1. An electrostatic discharge protection material, comprising:

a resin matrix; and

inorganic particles and metal particles dispersed and mixed in the resin matrix.

2. The electrostatic discharge protection material according to claim 1, wherein the metal particles are positioned between the inorganic particles.

3. The electrostatic discharge protection material according to claim 1, wherein the metal particle has a diameter smaller than that of the inorganic particle.

4. The electrostatic discharge protection material according to claim 1, wherein the metal particle is positioned between the inorganic particles and has a diameter smaller than that of the inorganic particle.
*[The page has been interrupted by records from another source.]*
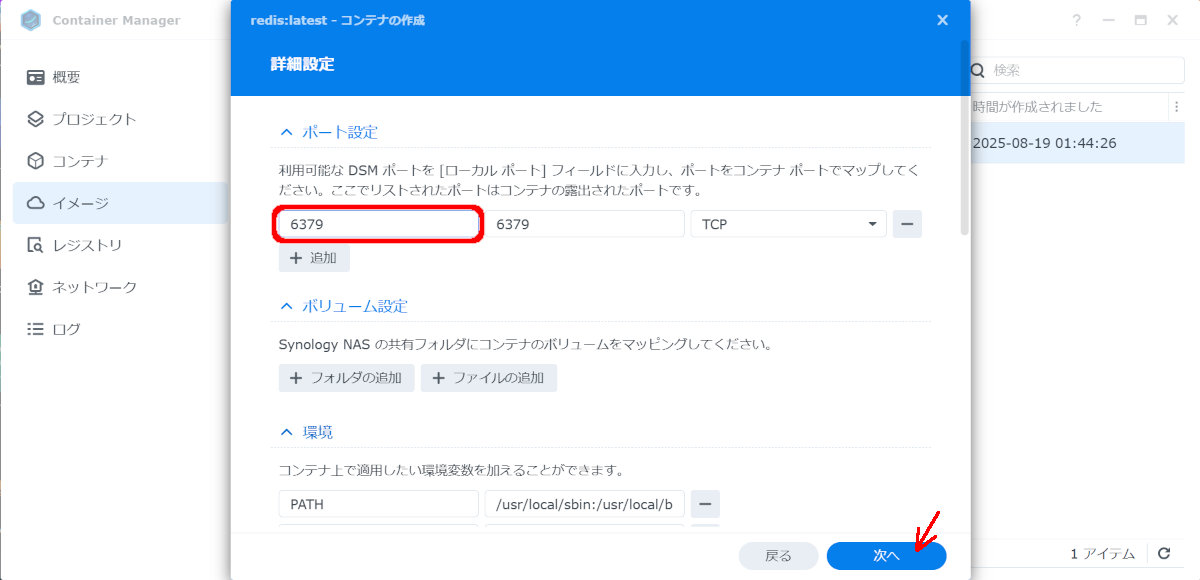1200x580 pixels.
Task: Click the レジストリ sidebar icon
Action: pyautogui.click(x=36, y=245)
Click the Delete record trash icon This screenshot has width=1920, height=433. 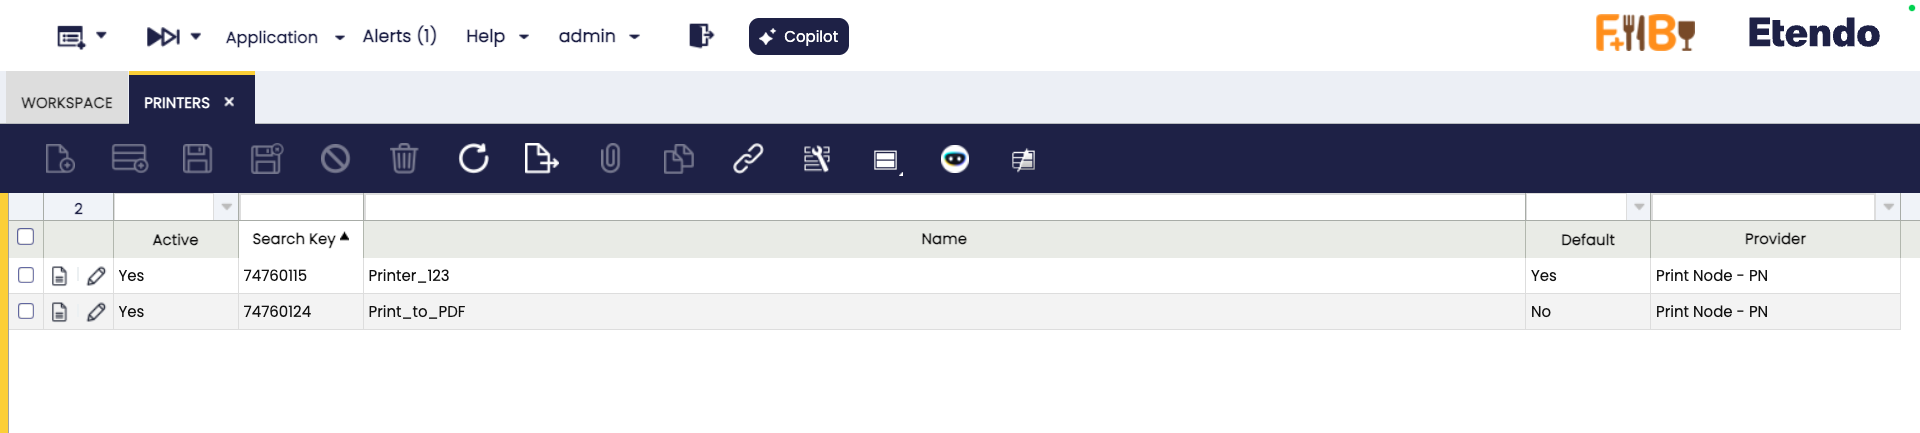tap(404, 158)
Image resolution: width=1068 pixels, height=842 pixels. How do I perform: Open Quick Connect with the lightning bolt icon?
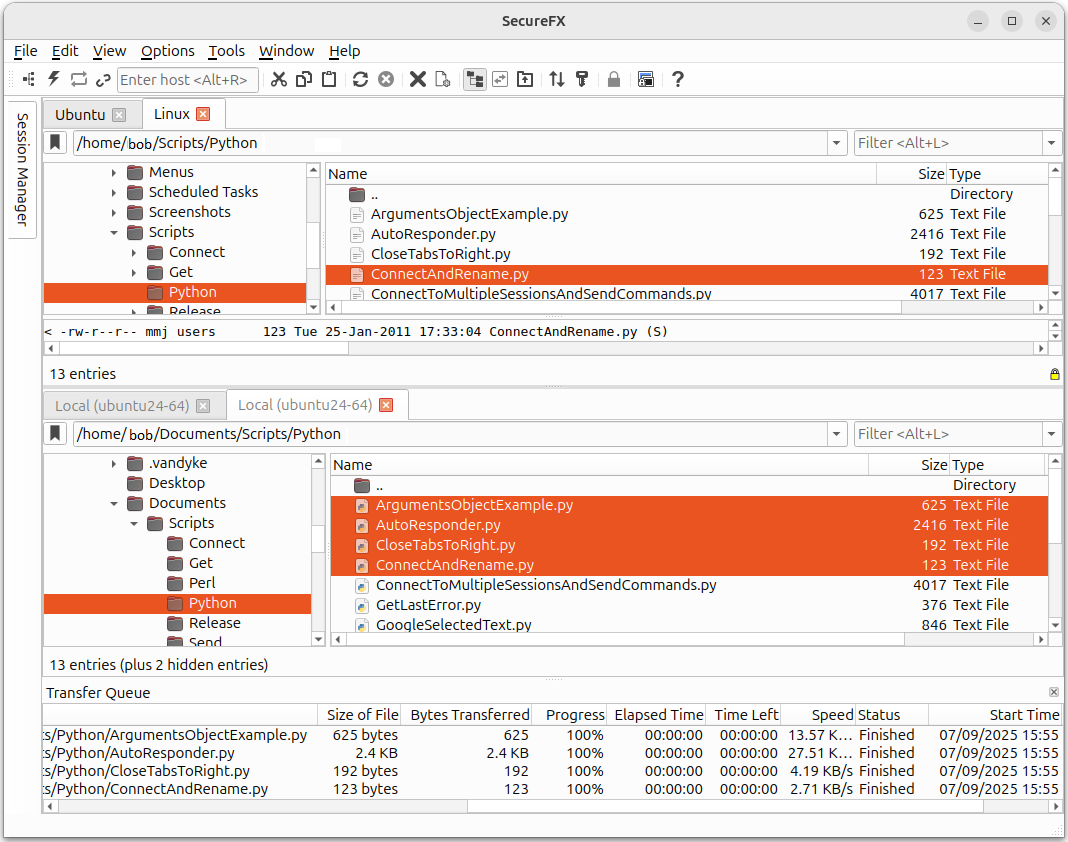(53, 79)
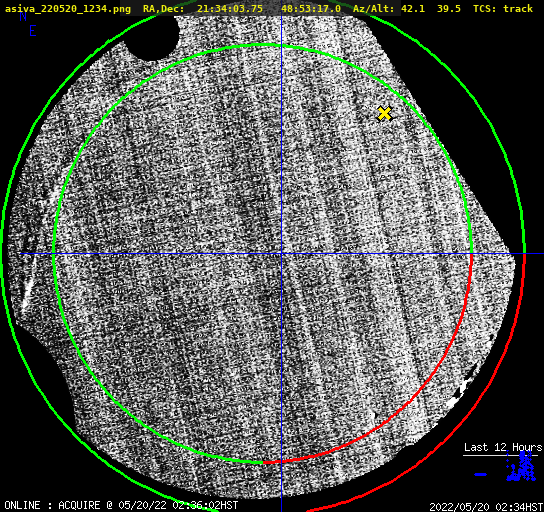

5. The electrostatic discharge protection material according to claim 1, wherein the inorganic particle and the metal particle has a diameter ratio of 1.3 to 0.15.

6. The electrostatic discharge protection material according to claim 1, wherein the inorganic particle is made of at least one substance selected from a group consisting of Al2O3, SiO2, TiO2, ZnO, In2O3, NiO, CoO, SnO2, ZrO2, CuO, MgO, AlN, BN, and SiC, or a compound thereof.

7. The electrostatic discharge protection material according to claim 1, wherein the metal particle is made of at least one metal selected from a group consisting of C, Ni Cu, Au, Ti, Cr, Ag, Pd, and Pt, or a metal compound thereof.

8. The electrostatic discharge protection material according to claim 1, wherein the inorganic particle is made of two or more kinds of particles having different diameters.

9. The electrostatic discharge protection material according to claim 1, wherein the metal particle is made of two or more kinds of particles having different diameters.

10. The electrostatic discharge protection material according to claim 1, wherein the inorganic particle and the metal particle are made of two or more kinds of particles having different diameters, respectively.

11. An electrostatic discharge protection material, comprising:

a resin matrix; and

first inorganic particles, second inorganic particles, and first metal particles dispersed and mixed in the resin matrix,

wherein the first metal particle has a diameter smaller than that of the first inorganic particle and the second inorganic particle has a diameter smaller than that of the first metal particle.

12. The electrostatic discharge protection material according to claim 11, wherein the first inorganic particle, the first metal particle, and the second inorganic particle have a diameter ratio of 1.3 to 0.15 to 0.03.

13. The electrostatic discharge protection material according to claim 11, wherein second metal particles having a diameter smaller than that of the second inorganic particle are dispersed and mixed in the resin matrix.

14. The electrostatic discharge protection material according to claim 13, wherein the first inorganic particle, the first metal particle, the second inorganic particle, and the second metal particle have a diameter ratio of 1.3 to 0.15 to 0.03 to 0.004.

15. An electrostatic discharge protection device, comprising:

an insulating substrate;

a pair of electrodes spaced apart from each other and disposed to face each other; and

a function layer provided on the insulating substrate so as to cover a gap between the pair of electrodes,

wherein the function layer is configured of the electrostatic discharge protection material according to claim 1.